The cartridge filter in your pool keeps the water clean and safe. When water passes through the cartridge filter, the filter elements catch floating debris in the water. Over time, the filter collects oil, dirt and calcium accumulate on the filter elements, which can clog the filter. This can be difficult to clean with a hose or conventional filter cleaner. When this happens, you should soak and rinse the cartridge filter in hydrochloric acid.
Can I Clean Pool Filter Cartridge With Bleach?
To remove a stain from an item of clothing, you can soak it in bleach, does that mean you can soak your cartridge in bleach? Companies that sell pool chemicals do not recommend this, as bleach can damage the fibers of your filters and thus shorten the life of the filter. Cartridge manufacturers offer a variety of products to help keep your filters clean. Some pool owners make cleaning solutions from detergents or vinegar, which over time soften your filters.
Cleaning the pool cartridge filter is a simple job you can do yourself to help keep your pool system in perfect condition. The best time to clean the filter is when your pressure gauge shows 10 pounds per square inch, which exceeds the normal operating level. When that happens, it’s time to clean the filter.
The role of your pool filter is to capture small pieces of debris floating in the pool water and weed them out. Subsequently, dirt accumulates in the cartridge elements and needs to be cleaned. First, determine if you need to clean the filter.
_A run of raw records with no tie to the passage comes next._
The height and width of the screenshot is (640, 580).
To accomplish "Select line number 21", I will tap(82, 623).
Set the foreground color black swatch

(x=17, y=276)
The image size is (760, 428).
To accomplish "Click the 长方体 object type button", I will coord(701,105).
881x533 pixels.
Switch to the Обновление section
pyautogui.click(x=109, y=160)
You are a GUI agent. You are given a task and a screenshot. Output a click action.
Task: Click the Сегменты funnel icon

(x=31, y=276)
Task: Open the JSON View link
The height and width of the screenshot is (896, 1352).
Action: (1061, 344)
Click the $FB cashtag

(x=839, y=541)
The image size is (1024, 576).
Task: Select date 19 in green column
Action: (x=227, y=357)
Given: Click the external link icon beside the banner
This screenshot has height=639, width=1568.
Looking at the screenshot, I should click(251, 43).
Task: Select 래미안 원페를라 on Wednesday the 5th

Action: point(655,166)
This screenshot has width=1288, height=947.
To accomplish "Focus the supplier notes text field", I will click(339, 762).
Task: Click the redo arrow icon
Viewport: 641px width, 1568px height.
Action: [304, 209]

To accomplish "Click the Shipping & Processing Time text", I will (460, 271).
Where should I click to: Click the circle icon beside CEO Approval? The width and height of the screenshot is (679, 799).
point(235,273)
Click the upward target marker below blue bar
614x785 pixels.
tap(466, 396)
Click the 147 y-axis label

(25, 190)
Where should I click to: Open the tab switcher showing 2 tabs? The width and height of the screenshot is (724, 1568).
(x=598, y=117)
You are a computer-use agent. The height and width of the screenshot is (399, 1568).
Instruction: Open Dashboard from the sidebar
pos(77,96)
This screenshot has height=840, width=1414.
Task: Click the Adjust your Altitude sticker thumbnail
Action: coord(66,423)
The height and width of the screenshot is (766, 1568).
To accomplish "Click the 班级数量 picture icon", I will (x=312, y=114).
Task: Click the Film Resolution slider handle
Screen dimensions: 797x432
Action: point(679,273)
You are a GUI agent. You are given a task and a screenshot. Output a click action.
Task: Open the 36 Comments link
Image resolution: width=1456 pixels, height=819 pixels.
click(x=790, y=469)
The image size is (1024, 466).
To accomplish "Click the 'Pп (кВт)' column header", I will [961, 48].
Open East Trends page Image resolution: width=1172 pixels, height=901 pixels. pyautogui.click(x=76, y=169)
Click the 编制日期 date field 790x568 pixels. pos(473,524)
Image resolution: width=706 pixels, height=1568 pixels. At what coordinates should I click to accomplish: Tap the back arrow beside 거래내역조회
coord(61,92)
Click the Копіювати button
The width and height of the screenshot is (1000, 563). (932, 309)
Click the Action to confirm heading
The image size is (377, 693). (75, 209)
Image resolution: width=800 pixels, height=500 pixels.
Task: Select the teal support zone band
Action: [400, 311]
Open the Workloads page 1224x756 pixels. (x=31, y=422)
When the filter reading shows that the PSI (pounds per square inch) is more than 8-10 PSI higher than normal for your filter, it’s time to clean up a bit.
You can check the correct PSI range in the user manual, but the best approach is to know what is “normal” for your pool when working with its specific features and equipment configuration. To obtain this baseline level, check the PSI when the cartridge is new or immediately after deep cleaning.